[Word and element location data]
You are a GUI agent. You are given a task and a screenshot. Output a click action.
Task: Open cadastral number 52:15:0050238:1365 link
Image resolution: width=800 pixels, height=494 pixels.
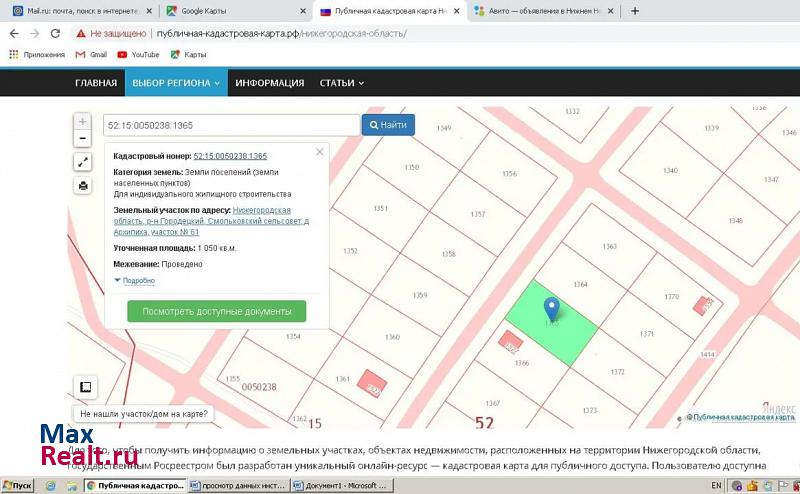[230, 156]
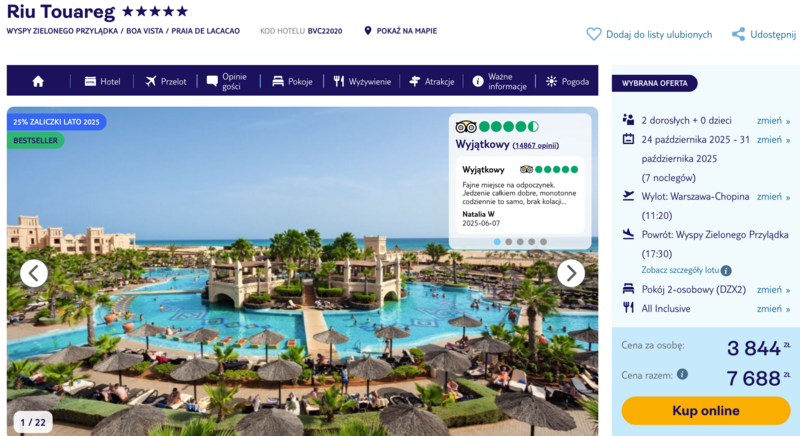Change room type via zmień link
The width and height of the screenshot is (800, 436).
point(773,290)
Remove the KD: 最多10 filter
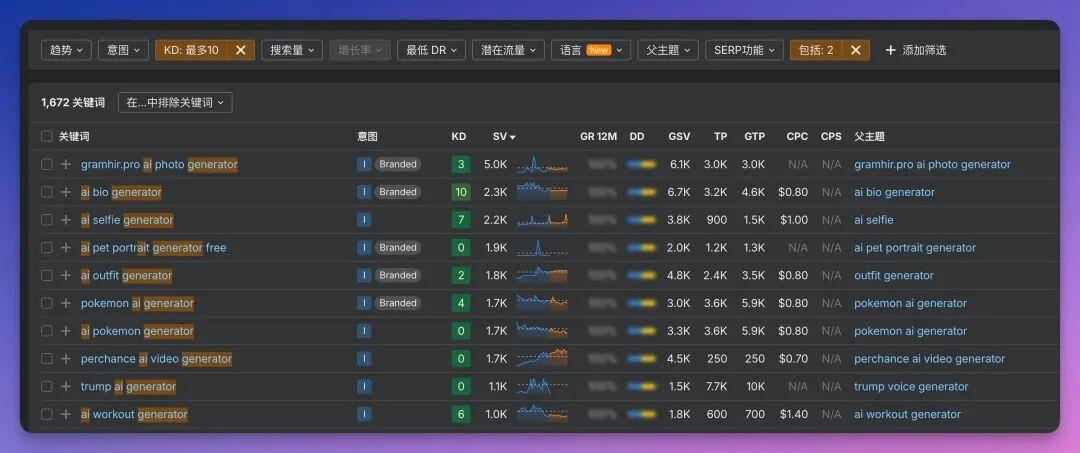Viewport: 1080px width, 453px height. (x=240, y=50)
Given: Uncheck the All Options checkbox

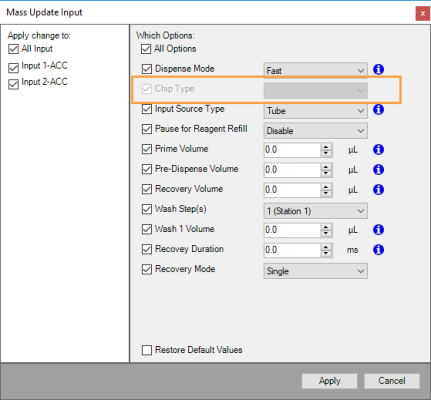Looking at the screenshot, I should click(x=146, y=49).

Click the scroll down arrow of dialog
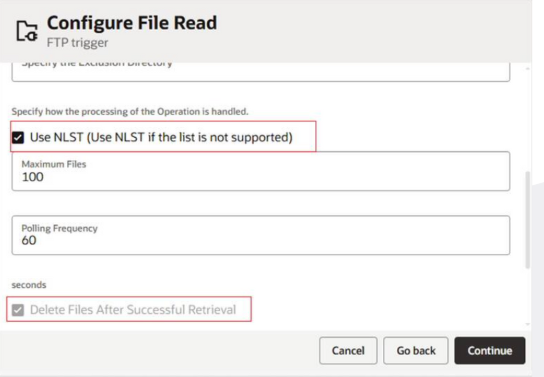pos(528,324)
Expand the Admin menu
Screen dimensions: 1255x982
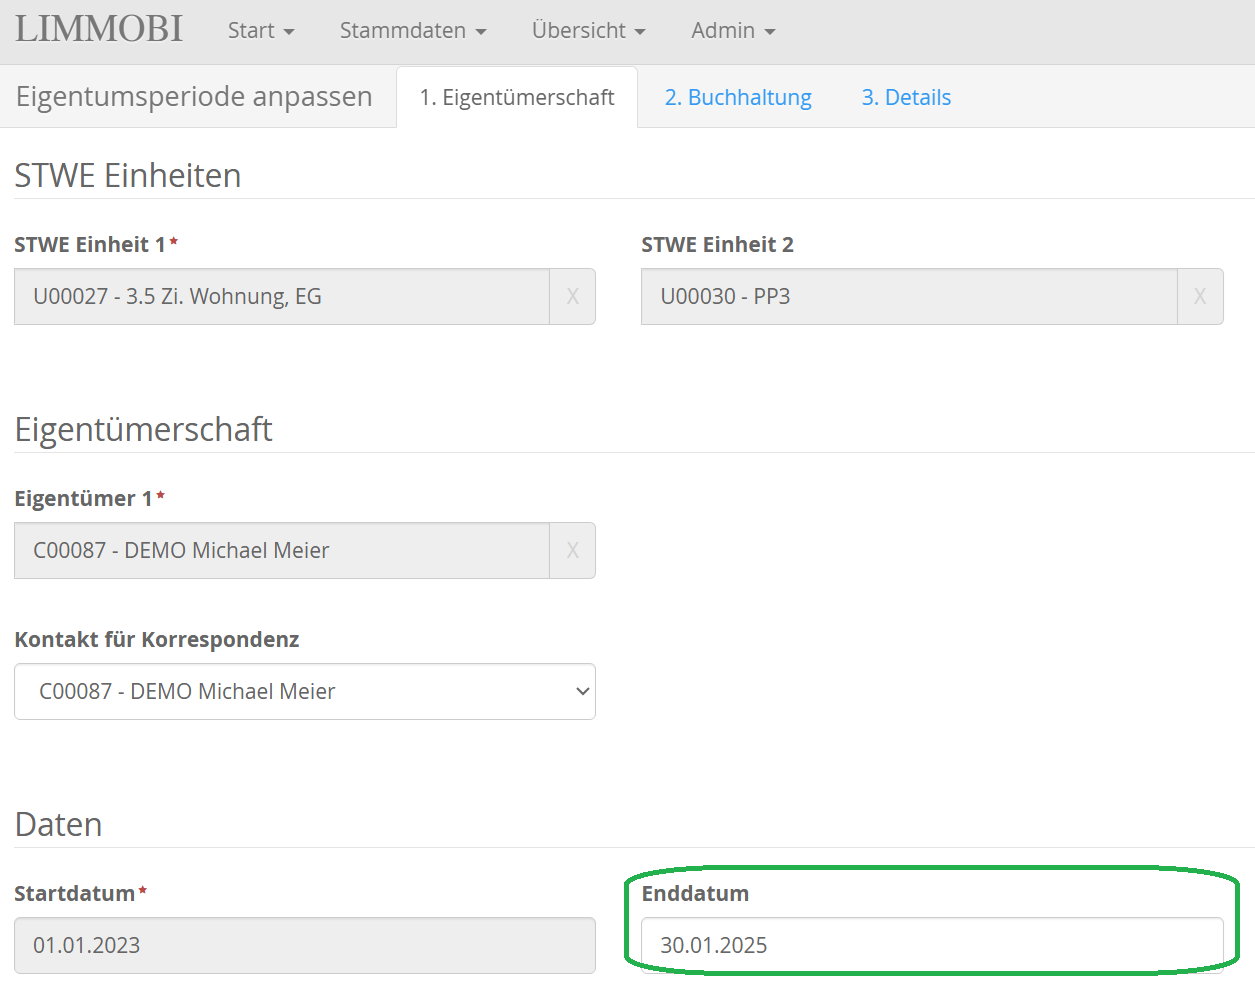732,31
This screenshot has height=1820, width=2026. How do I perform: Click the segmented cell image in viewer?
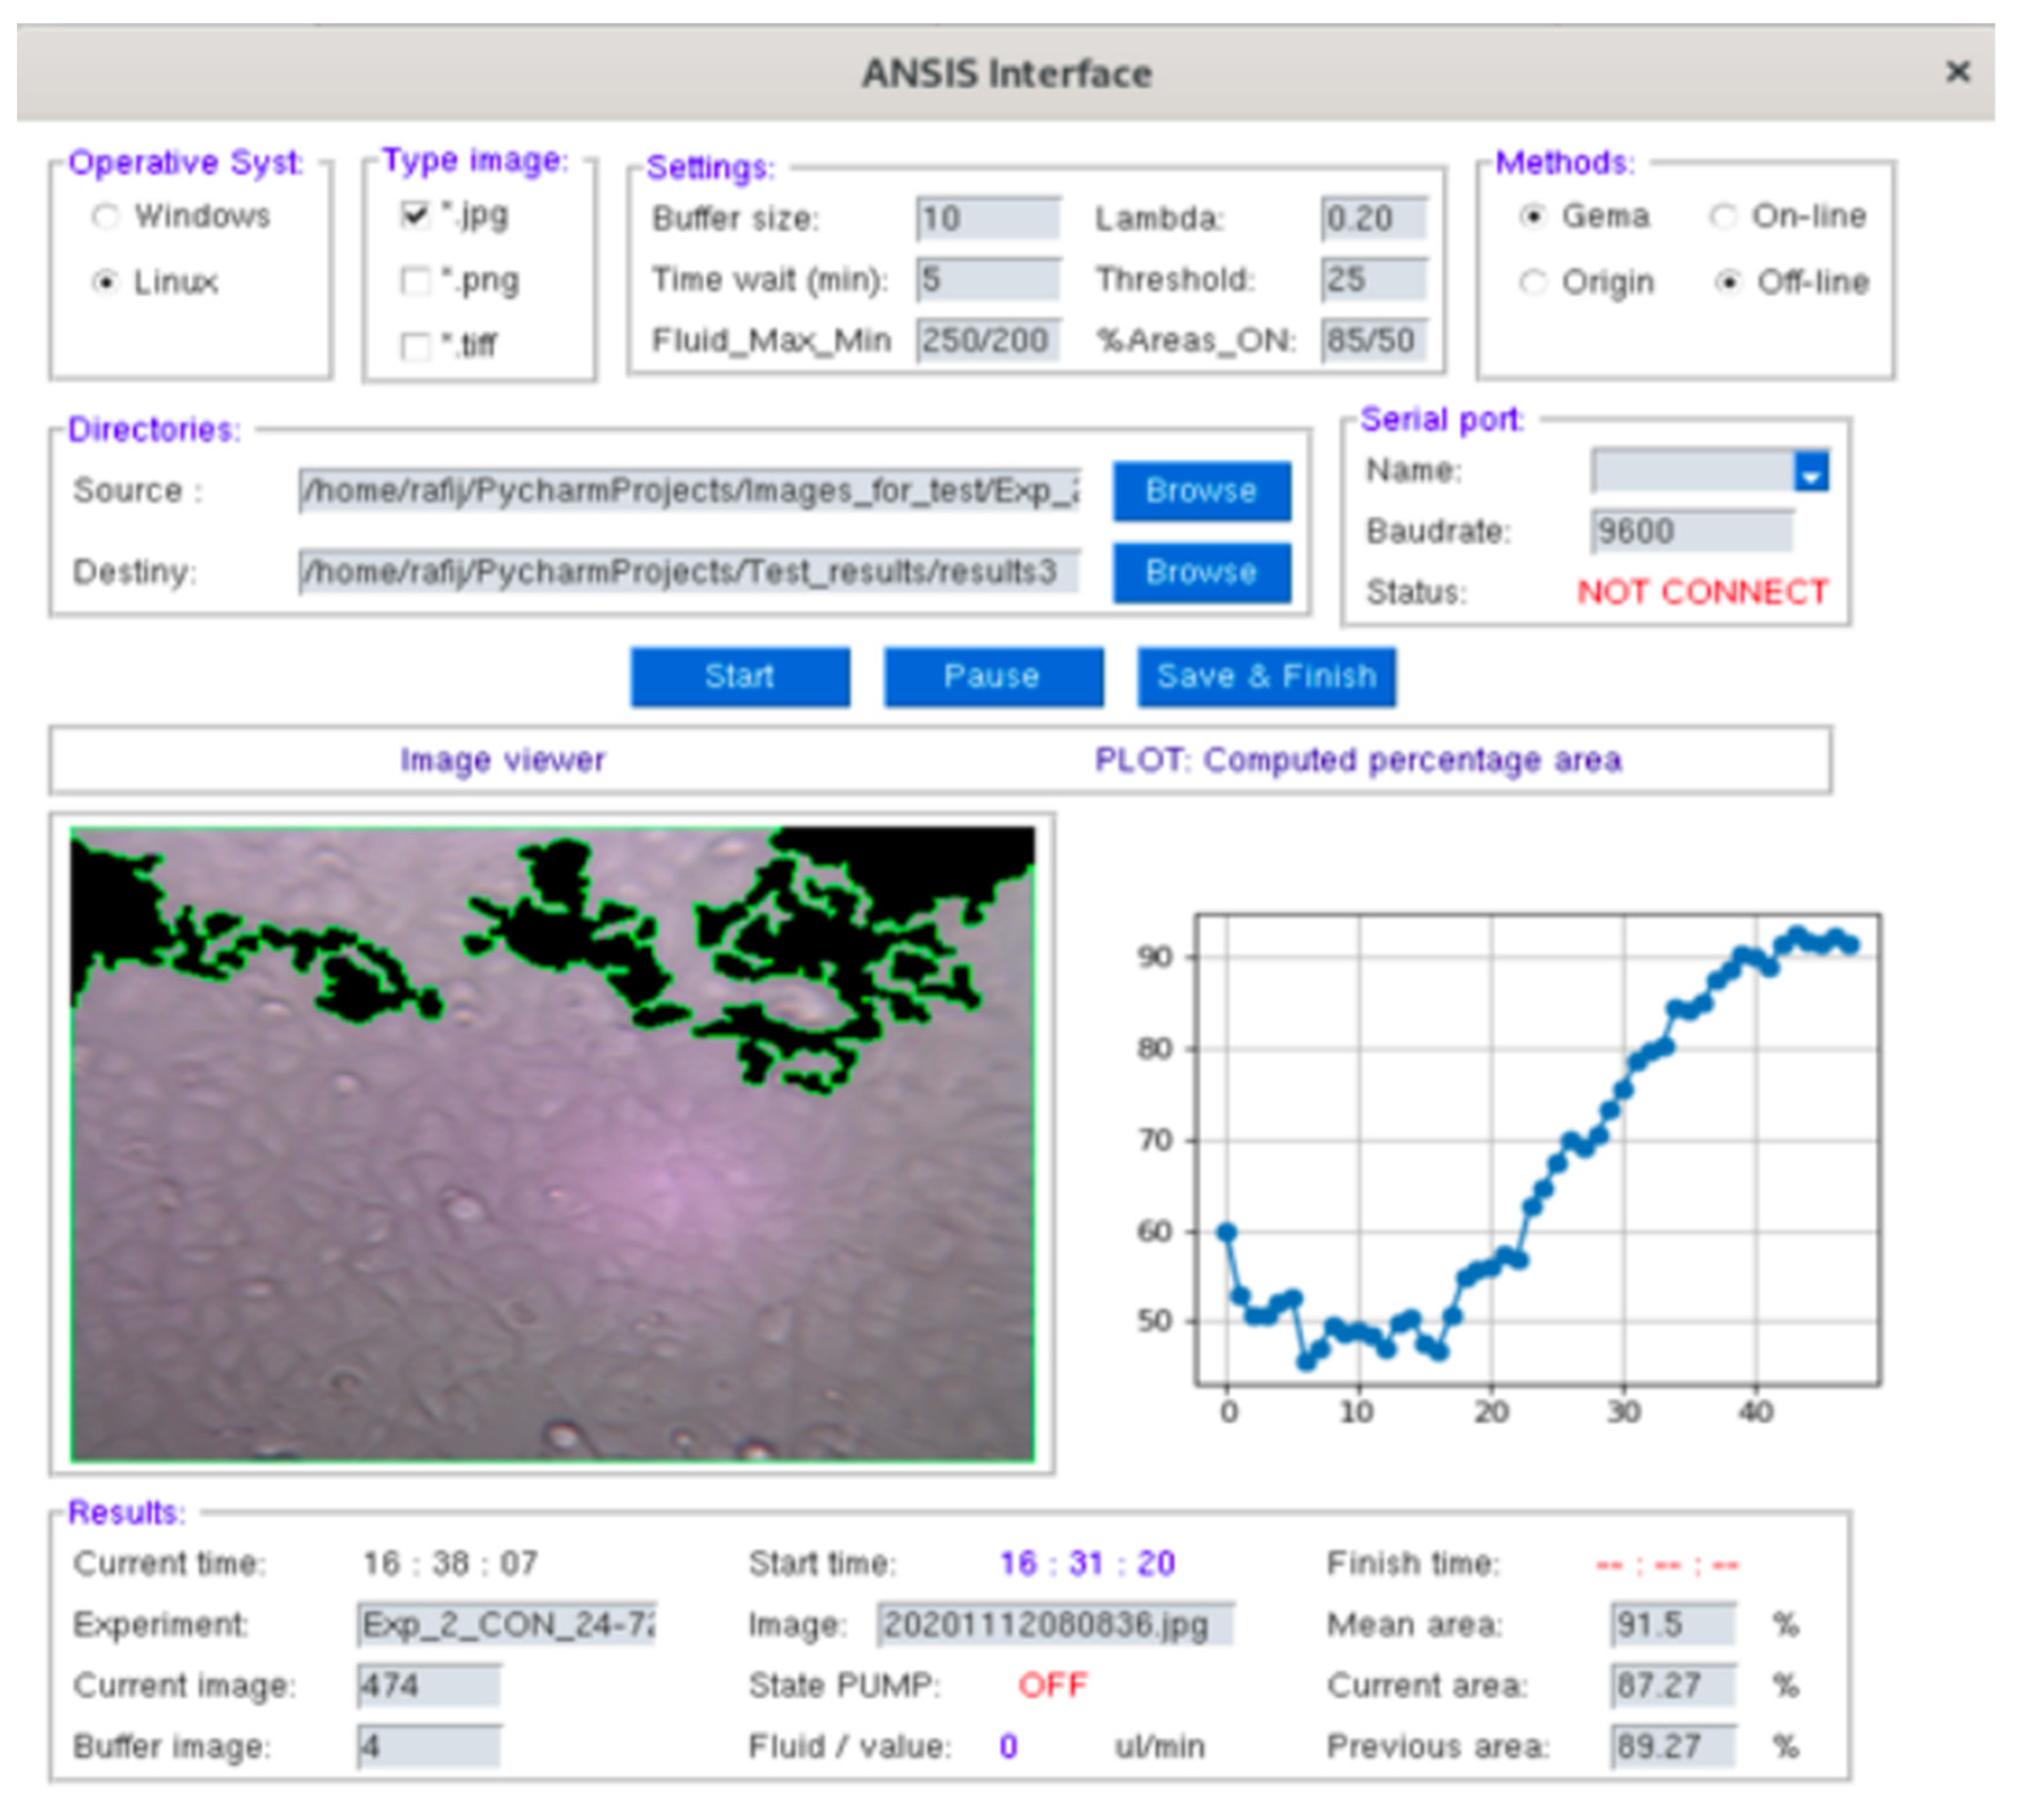coord(552,1144)
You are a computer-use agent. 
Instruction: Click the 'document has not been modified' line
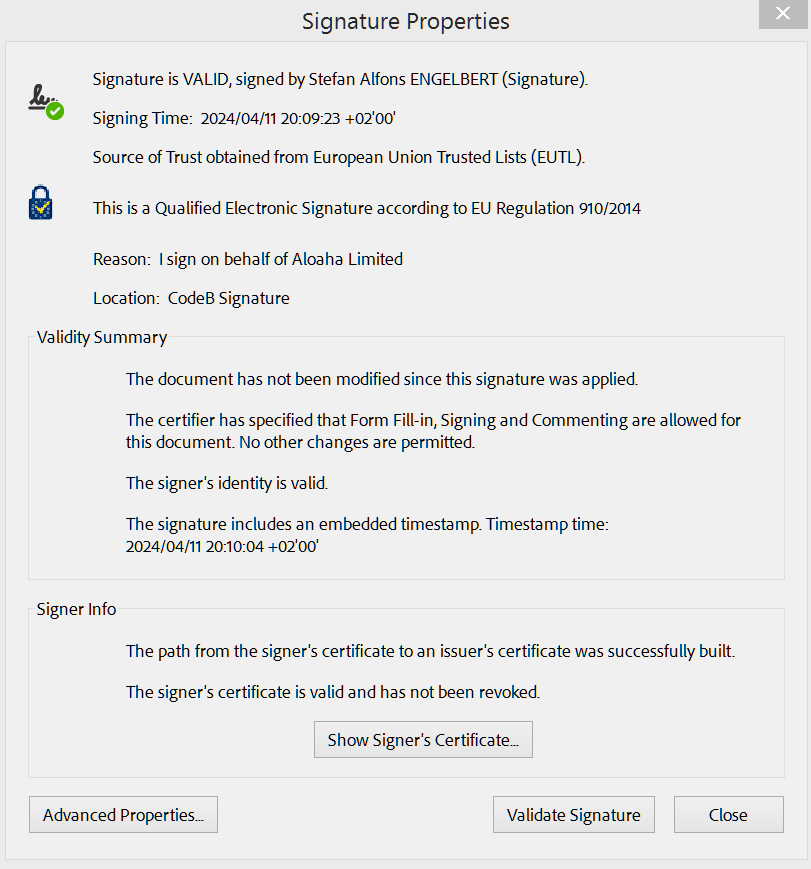pyautogui.click(x=382, y=379)
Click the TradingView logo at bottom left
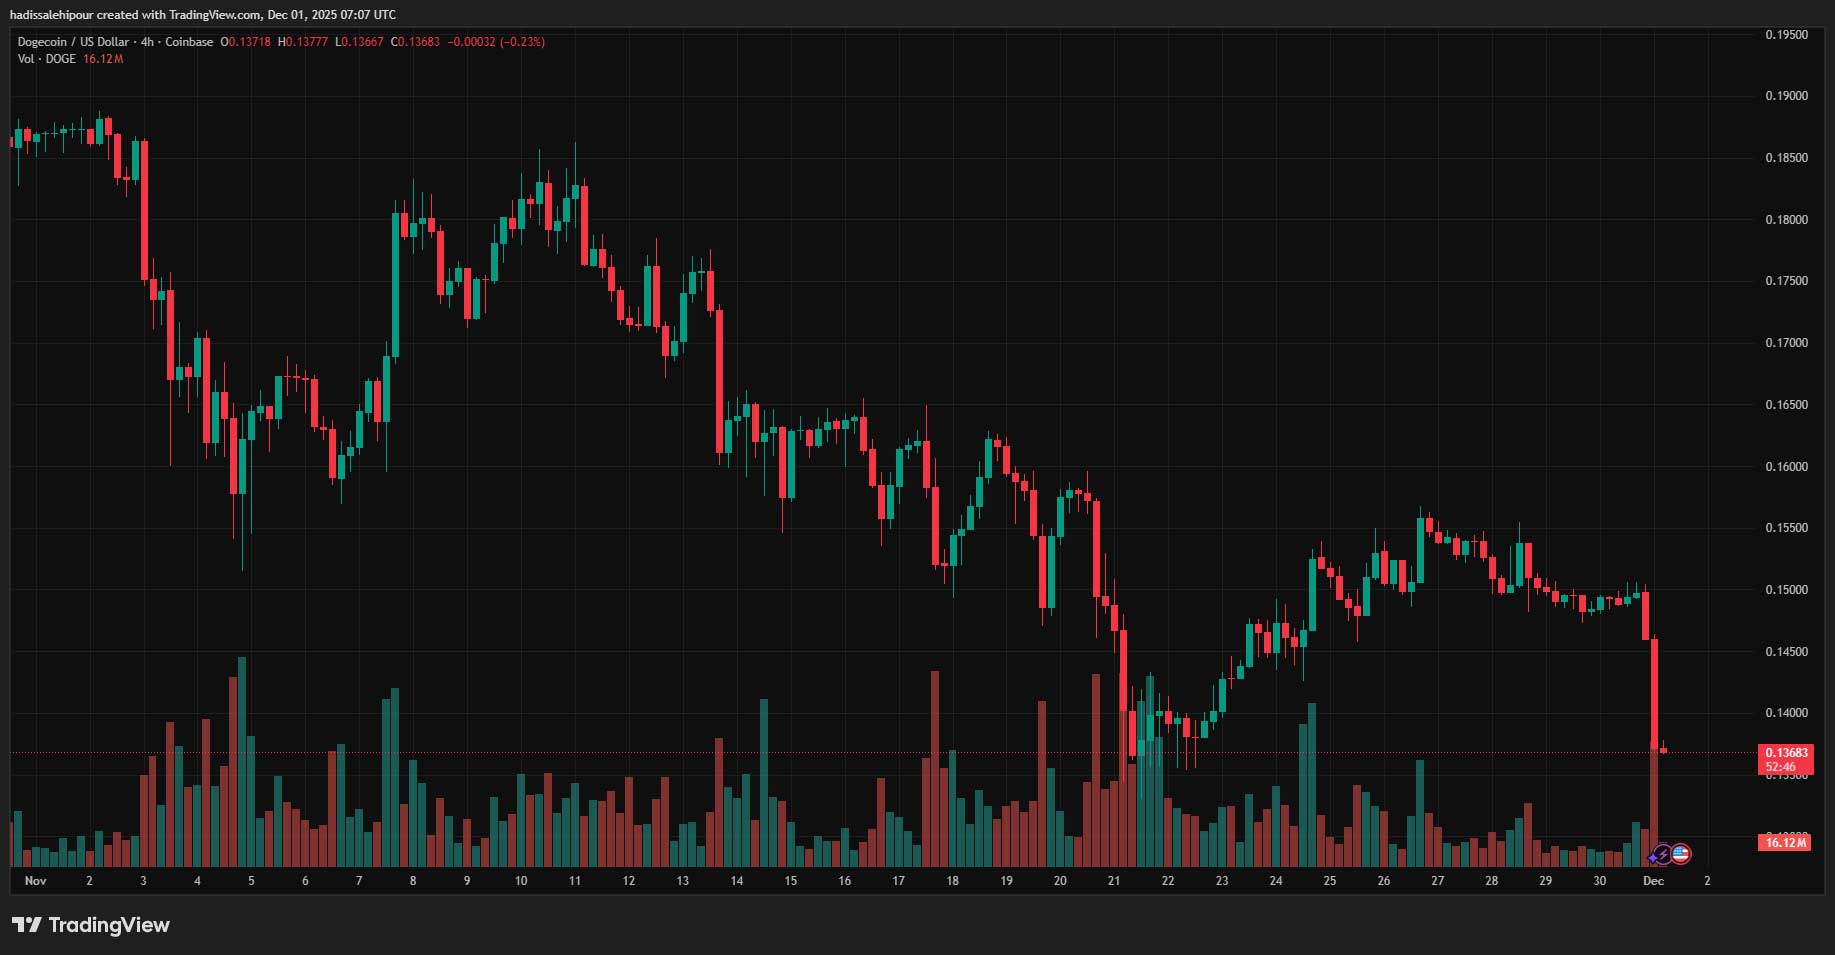 (91, 925)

▶ REQUIREMENT
Arrange every line of the entries above as a Markdown table with the columns Row and Line, omitting blank lines. Leave the pictures out of the answer.

▶ ANSWER TO THIS TASK
| Row | Line |
|---|---|
| 1 | You are a GUI agent. You are given a task and a screenshot. Output a click action. |
| 2 | Task: Open cadastral number 52:15:0050238:1365 link |
| 3 | Image resolution: width=800 pixels, height=494 pixels. |
| 4 | [230, 156] |
| 5 | Change room type via zmień link |
| 6 | The width and height of the screenshot is (800, 436). |
| 7 | point(773,290) |
| 8 | Remove the KD: 最多10 filter |
| 9 | Viewport: 1080px width, 453px height. (x=240, y=50) |
| 10 | Given: Uncheck the All Options checkbox |
| 11 | Looking at the screenshot, I should click(x=146, y=49). |
| 12 | Click the scroll down arrow of dialog |
| 13 | pos(528,324) |
| 14 | Expand the Admin menu |
| 15 | Screen dimensions: 1255x982 |
| 16 | 732,31 |
| 17 | This screenshot has height=1820, width=2026. How do I perform: Click the segmented cell image in viewer? |
| 18 | coord(552,1144) |
| 19 | You are a computer-use agent.  |
| 20 | Instruction: Click the 'document has not been modified' line |
| 21 | pyautogui.click(x=382, y=379) |
| 22 | Click the TradingView logo at bottom left |
| 23 |  (91, 925) |